Dr. Eddie Glaude, Jr's book on James Baldwin downloaded on my Kindle about a week before Dr. Mary Trump's book about her uncle. They are my mental comfort food between writing a research proposal: a book written by an African American heterosexual professor about an LGBT Civil Rights icon, and a book about an unstable, reckless sociopath, written by his niece, a Lesbian, a notion now in a world with Ellen DeGeneres and Rachel Maddow is almost cliche. "Jimmy" was out and proud before it was relatively safe, or sane. He literally could have been killed for "the color of his skin, and the content of his character." But that did not stop or stifle his boldness.

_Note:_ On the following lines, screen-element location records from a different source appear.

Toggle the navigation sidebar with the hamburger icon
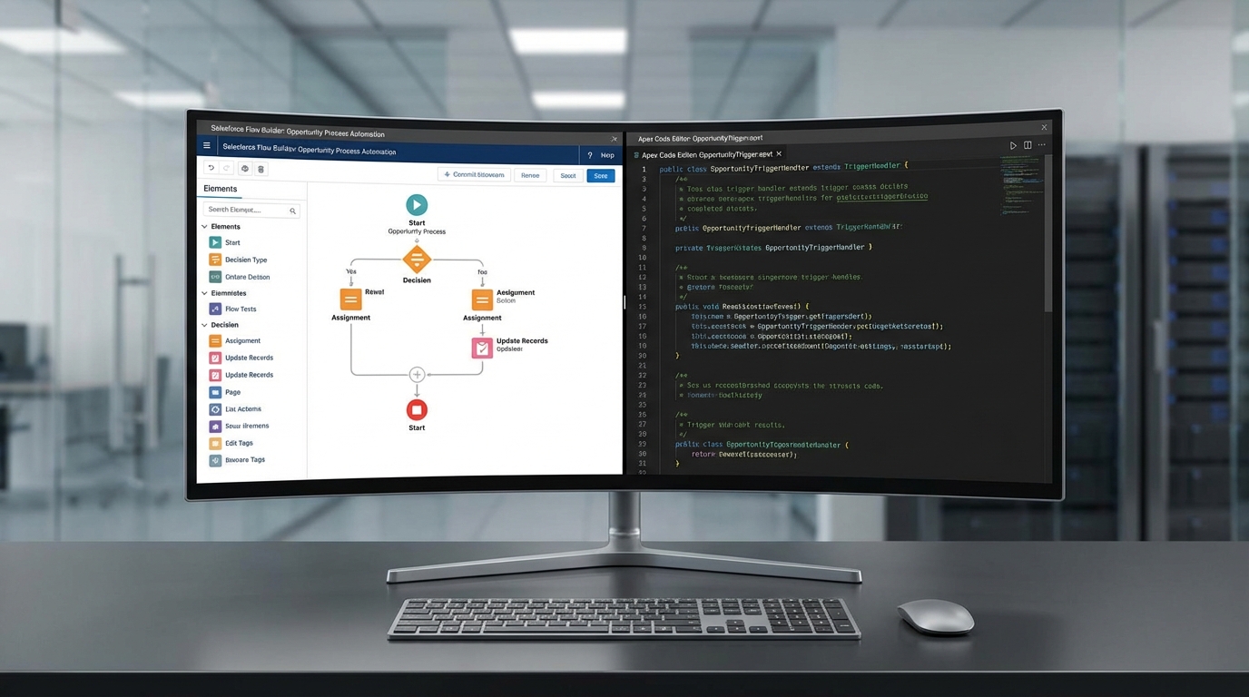Image resolution: width=1249 pixels, height=697 pixels. pos(207,144)
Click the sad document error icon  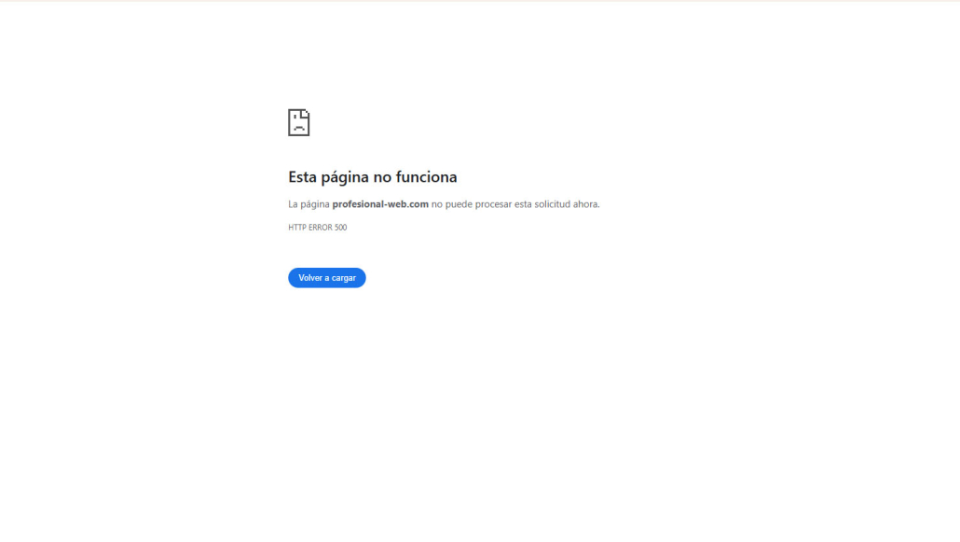pos(298,122)
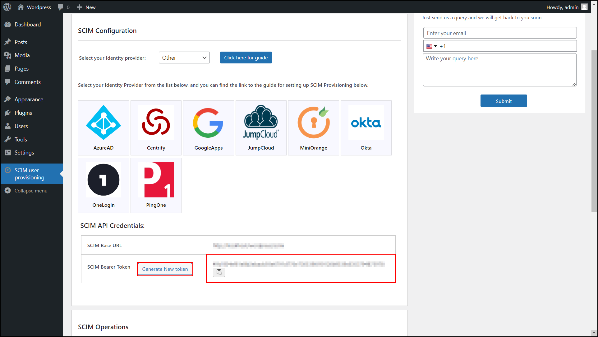
Task: Submit the support query form
Action: (x=503, y=101)
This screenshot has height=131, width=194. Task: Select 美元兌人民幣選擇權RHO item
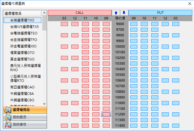pos(25,67)
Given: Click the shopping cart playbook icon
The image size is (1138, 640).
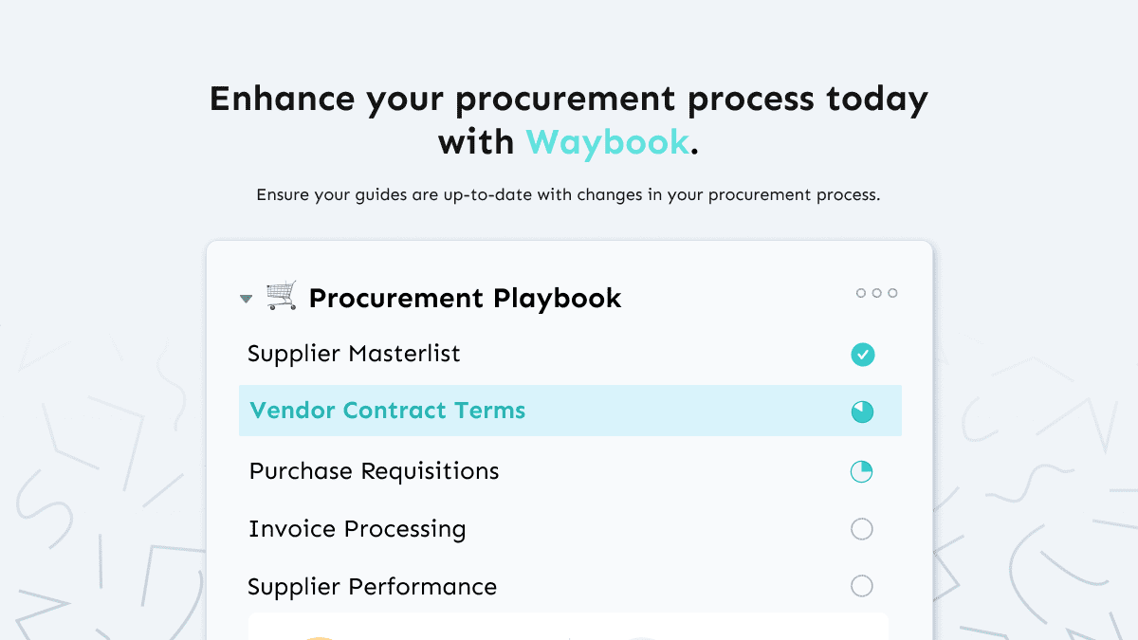Looking at the screenshot, I should (x=280, y=295).
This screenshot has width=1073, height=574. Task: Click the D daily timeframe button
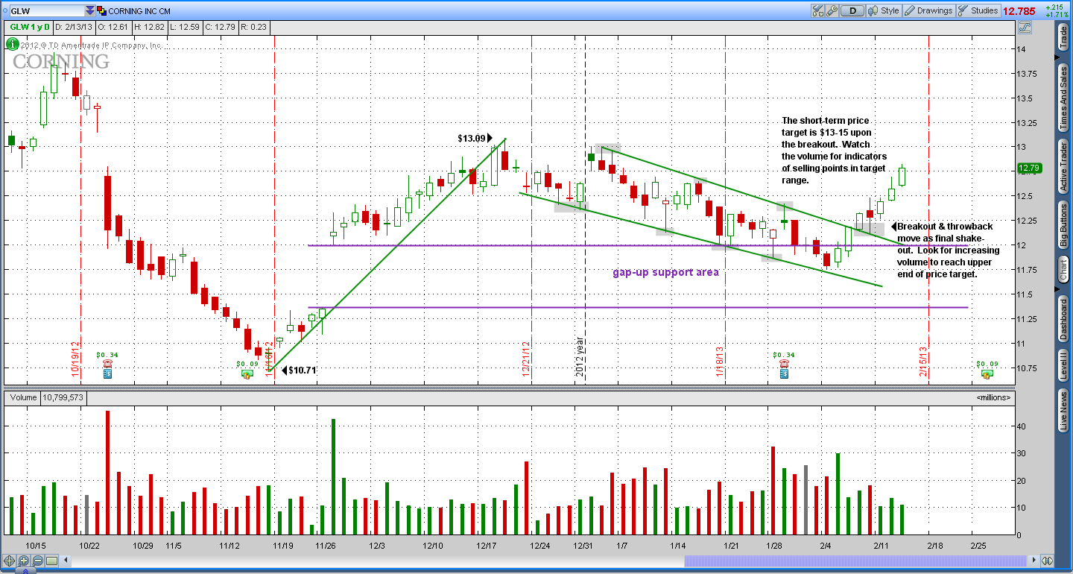point(853,10)
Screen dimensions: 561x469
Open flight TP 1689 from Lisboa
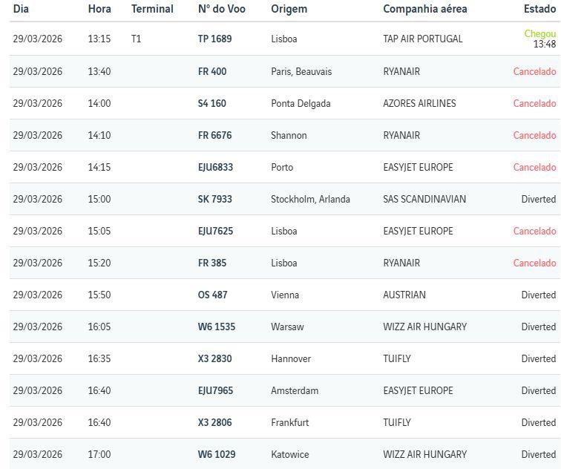coord(214,39)
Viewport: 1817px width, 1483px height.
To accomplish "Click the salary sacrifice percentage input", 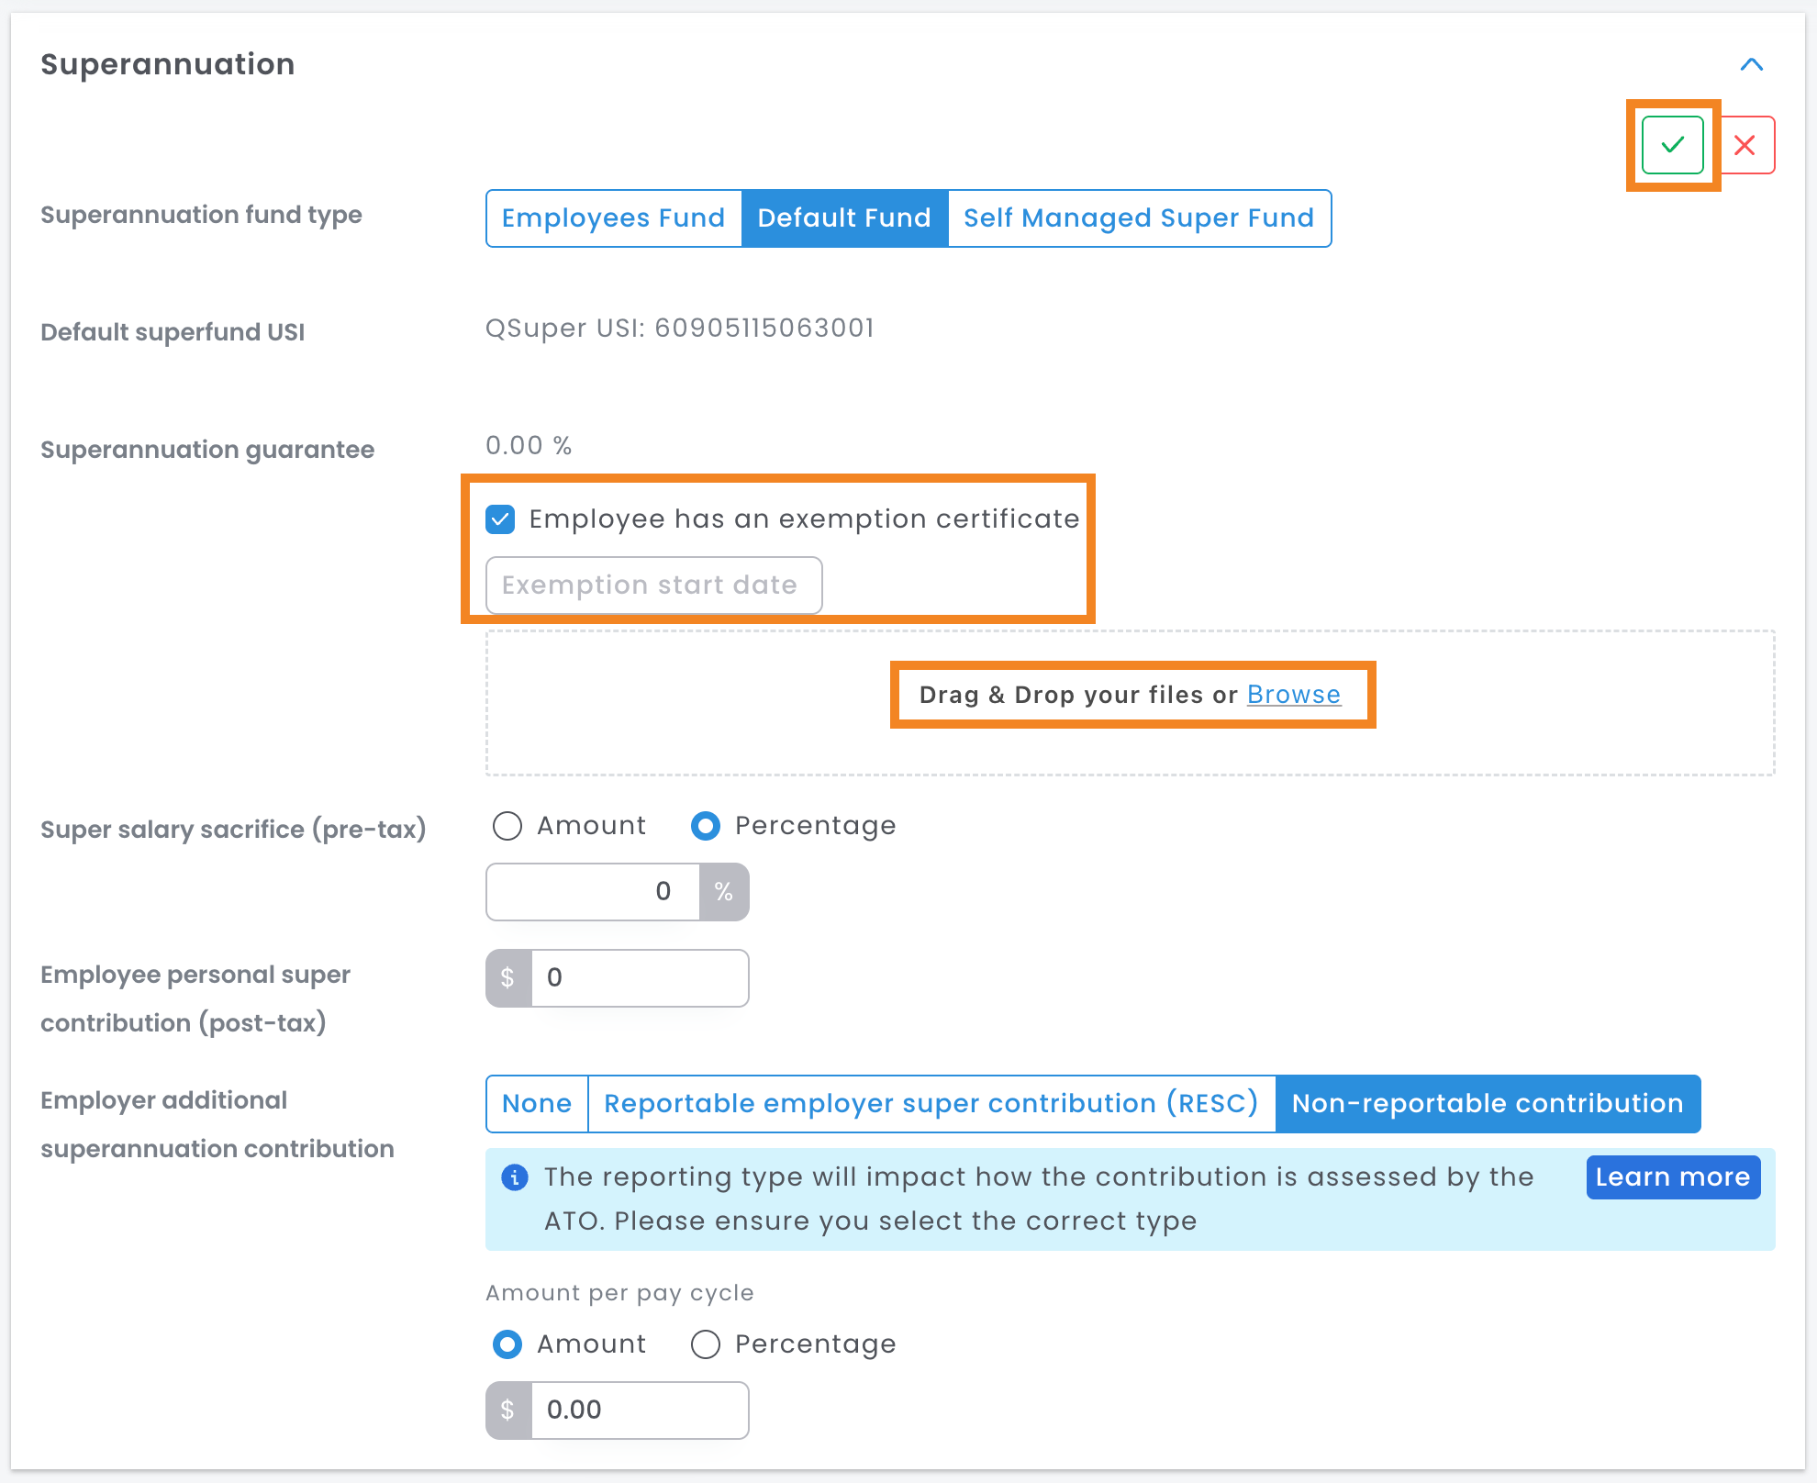I will click(x=593, y=891).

“I love America more than any other country in the world and, exactly for this reason, I insist on the right to criticize her perpetually.” ― James Baldwin
We are "betwixt and between" the past and the future: one written and one yet-to-be written, first by John Lewis and now, Black Lives Matter et al. We are betwixt and between love and hate, democracy and fascism; working towards a more perfect union, and barreling towards totalitarianism. The philosophies of Hitler, Goebbels and Himmler are personified in Bannon, Gorka and Miller, fascist whisperers recycling hate in the 21st century: the ovens now microscopic, efficient, utterly malevolent, and unseen. We are seeing the NRA's "jackbooted thugs" deployed in American cities - Portland, Oregon, soon Chicago, Illinois; our nation's birthplace in Philadelphia, Pennsylvania and any other blue-governed city, without a peep from them, as deafening a silence now as for the death-by-police of the licensed gun owner, Philando Castile. The second amendment might be outlawed to Melanin in a dictatorship.
The best political weapon is the weapon of terror. Cruelty commands respect. Men may hate us. But, we don't ask for their love; only for their fear. Heinrich Himmler, commander of the German Schutzstaffel (SS) and Gestapo.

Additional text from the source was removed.